Text shown
As time passed by, the idea of investigating physics themes using theatrical games enriched itself. The concept of estrangement, in particular, became increasingly relevant. Figure 1 shows a photograph of a theatrical game in which students were asked to construct a “subversion of verticality.” The image shows that the players strove to maintain their heads in an orientation consistent with the illusion of verticality that they were creating while showing their artificial and conventional character. With this type of game, we explored the scientific hypothesis (fiction) of an isotropic space (a geometric space in which all directions are equivalent), and we highlighted its implausibility on a planet where the vertical direction is clearly different from the others. Simultaneously, the exploration of the relativity of verticality (on a spherical planet) enabled us to construct new perspectives on the evidence of the sphericity of the Earth and the nature of gravitational attraction. This work was developed using several activities in which the bodily presence of the reflecting people was always an important focus (Crochik, 2013).

FIGURE 1 Picture of a theatrical game played in the classroom. Photograph extracted from a shoot carried out in a classroom by many of the students. 

FIGURE 2 Picture of a theatrical game played in the classroom. Photograph extracted from a photo shoot carried out in the classroom by many of the students. 

The relativity of motion and its relationship with the scientific debate over the movement of the Earth was also investigated, adopting similar strategies (Figure 2). In this way, I believe, we construct with our thinking bodies problematizations of our perceptions and conceptions. This enabled us to explain the multiple hypotheses and conventions involved in the structuring of what is referred to as physical space, revealing it as a human construct, rich with historicity.

DEEPENING OF THE SENSITIVE PERCEPTION

The body feels from inside its outside and feels its inside from outside. Feeling itself, the body reflects. For the first time in the history of philosophy [with the work of Merleau-Ponty], thanks to the work of art, we found that reflection is not a privilege of conscience, but that this collects an older reflection that teaches one to reflect upon bodily reflection (Chauí, 2002, p. 179).

A second perspective experienced by the possibilities of bodily investigation of science concerns the importance of making the act of perceiving more sensitive and subtler. In the work of Galileo, we can again find historical examples of this perspective. For example, his work observing the moon, in which he recognized its craters, depended on a new instrument of observation (the telescope), as well as a sensitive deepening of the experience of looking, seeing in the play of light and shadows present in this experience of two-dimensional observation the existence of an uneven three-dimensional surface, just as the paintings of the same era did. Therefore, an important part of his astronomical investigation depended on his contact and dialogue with painters, particularly Cigoli (Edgerton, 2006; Reeves, 1997).

Raw data
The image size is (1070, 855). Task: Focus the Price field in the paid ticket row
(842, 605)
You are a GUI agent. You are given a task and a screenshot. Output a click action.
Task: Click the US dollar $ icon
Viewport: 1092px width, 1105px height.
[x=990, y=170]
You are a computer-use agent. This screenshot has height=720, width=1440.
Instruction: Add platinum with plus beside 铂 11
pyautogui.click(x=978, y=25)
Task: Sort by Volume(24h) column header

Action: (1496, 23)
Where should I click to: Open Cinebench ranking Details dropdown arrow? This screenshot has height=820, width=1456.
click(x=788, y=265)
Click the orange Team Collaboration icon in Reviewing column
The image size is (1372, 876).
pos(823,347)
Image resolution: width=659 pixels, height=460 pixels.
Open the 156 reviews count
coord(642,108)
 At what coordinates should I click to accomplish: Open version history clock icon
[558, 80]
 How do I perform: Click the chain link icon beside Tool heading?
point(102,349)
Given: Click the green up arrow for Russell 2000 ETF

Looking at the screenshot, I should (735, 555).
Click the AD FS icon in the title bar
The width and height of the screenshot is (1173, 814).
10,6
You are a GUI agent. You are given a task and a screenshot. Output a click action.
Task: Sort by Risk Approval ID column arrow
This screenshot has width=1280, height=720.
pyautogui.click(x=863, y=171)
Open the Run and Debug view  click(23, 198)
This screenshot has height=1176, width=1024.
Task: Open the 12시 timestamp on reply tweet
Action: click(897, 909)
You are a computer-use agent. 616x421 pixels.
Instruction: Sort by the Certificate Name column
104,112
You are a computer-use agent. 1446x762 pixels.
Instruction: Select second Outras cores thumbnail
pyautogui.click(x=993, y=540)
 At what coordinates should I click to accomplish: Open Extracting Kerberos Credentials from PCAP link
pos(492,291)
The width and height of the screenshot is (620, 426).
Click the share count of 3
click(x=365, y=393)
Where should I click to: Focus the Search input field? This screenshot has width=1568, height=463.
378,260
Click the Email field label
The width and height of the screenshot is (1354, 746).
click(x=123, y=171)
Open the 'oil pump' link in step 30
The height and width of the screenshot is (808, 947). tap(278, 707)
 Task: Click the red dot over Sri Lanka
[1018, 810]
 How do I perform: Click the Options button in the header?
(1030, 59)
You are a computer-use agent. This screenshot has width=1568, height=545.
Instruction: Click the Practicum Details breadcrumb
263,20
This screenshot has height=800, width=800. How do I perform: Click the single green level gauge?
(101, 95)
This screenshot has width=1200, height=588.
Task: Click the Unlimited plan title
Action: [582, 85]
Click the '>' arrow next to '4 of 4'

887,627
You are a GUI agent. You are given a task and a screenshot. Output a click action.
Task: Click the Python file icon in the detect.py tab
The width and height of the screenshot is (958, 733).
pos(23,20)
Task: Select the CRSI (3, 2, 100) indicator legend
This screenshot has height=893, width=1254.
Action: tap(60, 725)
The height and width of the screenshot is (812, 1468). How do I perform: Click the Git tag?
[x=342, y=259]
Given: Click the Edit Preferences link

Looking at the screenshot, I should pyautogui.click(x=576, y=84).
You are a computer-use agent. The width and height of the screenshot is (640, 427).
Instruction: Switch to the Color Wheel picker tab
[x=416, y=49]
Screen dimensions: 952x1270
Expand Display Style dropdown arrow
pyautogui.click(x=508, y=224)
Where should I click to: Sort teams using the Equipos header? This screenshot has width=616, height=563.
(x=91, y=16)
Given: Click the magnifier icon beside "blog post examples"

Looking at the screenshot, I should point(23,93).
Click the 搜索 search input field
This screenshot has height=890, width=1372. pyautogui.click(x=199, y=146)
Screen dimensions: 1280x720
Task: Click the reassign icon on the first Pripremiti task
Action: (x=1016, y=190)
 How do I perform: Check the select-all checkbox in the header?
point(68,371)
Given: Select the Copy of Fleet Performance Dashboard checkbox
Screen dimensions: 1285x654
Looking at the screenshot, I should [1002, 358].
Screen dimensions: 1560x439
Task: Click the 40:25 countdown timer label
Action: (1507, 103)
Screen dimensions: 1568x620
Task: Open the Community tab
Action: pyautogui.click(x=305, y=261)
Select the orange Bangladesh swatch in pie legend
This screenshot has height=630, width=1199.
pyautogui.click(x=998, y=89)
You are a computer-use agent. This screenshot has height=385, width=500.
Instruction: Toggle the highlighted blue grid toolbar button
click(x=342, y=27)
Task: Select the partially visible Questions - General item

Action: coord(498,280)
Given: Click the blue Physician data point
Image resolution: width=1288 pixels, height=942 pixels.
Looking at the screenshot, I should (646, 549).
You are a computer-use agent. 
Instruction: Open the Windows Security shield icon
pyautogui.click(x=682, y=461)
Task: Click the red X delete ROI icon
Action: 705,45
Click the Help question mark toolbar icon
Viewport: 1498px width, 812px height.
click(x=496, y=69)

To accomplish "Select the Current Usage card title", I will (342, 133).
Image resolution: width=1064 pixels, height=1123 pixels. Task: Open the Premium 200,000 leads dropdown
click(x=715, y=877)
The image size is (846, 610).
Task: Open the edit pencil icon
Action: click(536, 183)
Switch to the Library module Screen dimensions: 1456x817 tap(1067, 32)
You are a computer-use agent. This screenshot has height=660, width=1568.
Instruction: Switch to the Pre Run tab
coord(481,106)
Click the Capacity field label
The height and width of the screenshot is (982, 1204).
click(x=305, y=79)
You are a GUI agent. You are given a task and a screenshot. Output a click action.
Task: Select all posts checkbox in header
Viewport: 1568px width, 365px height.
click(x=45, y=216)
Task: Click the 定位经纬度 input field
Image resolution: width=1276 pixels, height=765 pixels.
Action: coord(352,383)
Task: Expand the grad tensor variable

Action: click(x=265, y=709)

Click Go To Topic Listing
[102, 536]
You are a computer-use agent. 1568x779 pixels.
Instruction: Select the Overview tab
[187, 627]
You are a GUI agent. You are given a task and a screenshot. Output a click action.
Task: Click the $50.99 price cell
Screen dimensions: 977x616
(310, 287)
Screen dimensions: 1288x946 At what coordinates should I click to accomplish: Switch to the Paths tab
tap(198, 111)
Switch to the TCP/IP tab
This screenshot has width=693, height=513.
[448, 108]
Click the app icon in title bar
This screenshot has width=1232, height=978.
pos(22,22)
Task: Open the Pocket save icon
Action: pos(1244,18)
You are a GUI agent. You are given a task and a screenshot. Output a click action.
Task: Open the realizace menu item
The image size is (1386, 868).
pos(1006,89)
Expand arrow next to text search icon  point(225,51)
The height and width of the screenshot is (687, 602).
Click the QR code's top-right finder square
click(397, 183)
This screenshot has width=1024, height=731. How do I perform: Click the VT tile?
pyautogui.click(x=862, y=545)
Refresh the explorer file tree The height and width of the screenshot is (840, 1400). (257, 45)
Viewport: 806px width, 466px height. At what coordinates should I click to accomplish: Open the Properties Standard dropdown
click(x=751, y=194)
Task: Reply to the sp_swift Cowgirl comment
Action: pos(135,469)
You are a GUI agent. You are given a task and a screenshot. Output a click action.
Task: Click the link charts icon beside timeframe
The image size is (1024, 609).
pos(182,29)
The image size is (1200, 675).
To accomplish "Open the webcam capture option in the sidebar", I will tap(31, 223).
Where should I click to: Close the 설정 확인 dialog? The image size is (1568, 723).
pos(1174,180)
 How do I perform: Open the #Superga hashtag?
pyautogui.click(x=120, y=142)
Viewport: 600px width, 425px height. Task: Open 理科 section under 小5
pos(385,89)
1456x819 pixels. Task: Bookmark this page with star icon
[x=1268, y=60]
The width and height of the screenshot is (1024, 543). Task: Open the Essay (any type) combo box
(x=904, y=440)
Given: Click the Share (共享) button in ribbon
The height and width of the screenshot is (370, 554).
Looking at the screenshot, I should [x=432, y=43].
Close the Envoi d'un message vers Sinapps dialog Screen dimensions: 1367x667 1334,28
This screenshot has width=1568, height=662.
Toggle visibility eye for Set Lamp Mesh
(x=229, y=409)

Task list
A) According to the text on theatrical games in physics teaching, which painter was Galileo particularly in contact and dialogue with?
B) Write the next part of the text on theatrical games in physics teaching, picking up after its final sentence.

Answers
A) Cigoli.

B)
In the Art-Science at School project, we created a few interventions, called “Body Laboratory,” the main idea of which was to transform the very subject that experiences it into an “experimental object.” The subject would continue to simultaneously be the subject who studies. The sensitive and creative act of perceiving oneself in the proposed situations corresponded to the most important learning moment.

One of these proposals explored the recognition of the multiple pendulums found in our bodies. When associating the movement of our legs with the movement of a pendulum (Mainieri & Helene, 1984), we can relate walking speed to the period of the pendulum, which depends only on its length and the value of gravitational acceleration. This relationship is interesting because it enables us to estimate the speed of several animals according to the size of their legs/paws and understand what would occur when a human walks on the moon. The less the acceleration of gravity, the slower the movement of the pendulum; therefore, a natural walk—carried out without excessive effort—would also be slower With the image of the leg as a pendulum, the students were encouraged to experimentally analyze the effect of an increase in gravity, simulated through rubber bands tied between the feet,1 which intensified the force with which the moving foot is pulled “down.” Below is a passage from a report by one of the students who proposed and performed the intervention:

We asked if they knew what a pendulum was, and we realized that the large majority of them already knew or at least had a vague idea of it, but we showed one anyway. That was the moment when it became clear that the students were not as naïve as we had imagined, and that more specific physics terms would make sense to them. It did not take long for the groups to say “gravity.” After this stage, we asked if they recognized the pendulums in their environment. To our surprise, they started with those found in the human body, something that was to be asked later. As they had already skipped a stage, we asked them to make the pendulums in their bodies oscillate and compare that with what was previously shown at the beginning of this stage. (...)

After that, we asked them to think of a way of simulating the effect of the increase in gravity, and we obtained answers such as “increase the mass of the planet,” “decrease air resistance,” and some other things that would not be feasible. That was when we showed them the rubber bands, and they started to come up with ideas. Before that, we asked them to walk without the rubber bands so that they could feel what the walk was like and have a stronger perception of the effect that the rubber band produces. When we handed them out, the school patio became a party place: the students started walking, but soon they ran around racing each other and created new ties with more rubber bands. They were so excited that even the two PIBID teachers who were watching the activity asked to join in. After 20 minutes, we asked them to go back to the groups.

They were able to realize what the rubber band was doing to their legs; we only gave them a few tips and tried to explain why the elastic force simulated the effect of an increase in gravity. (...)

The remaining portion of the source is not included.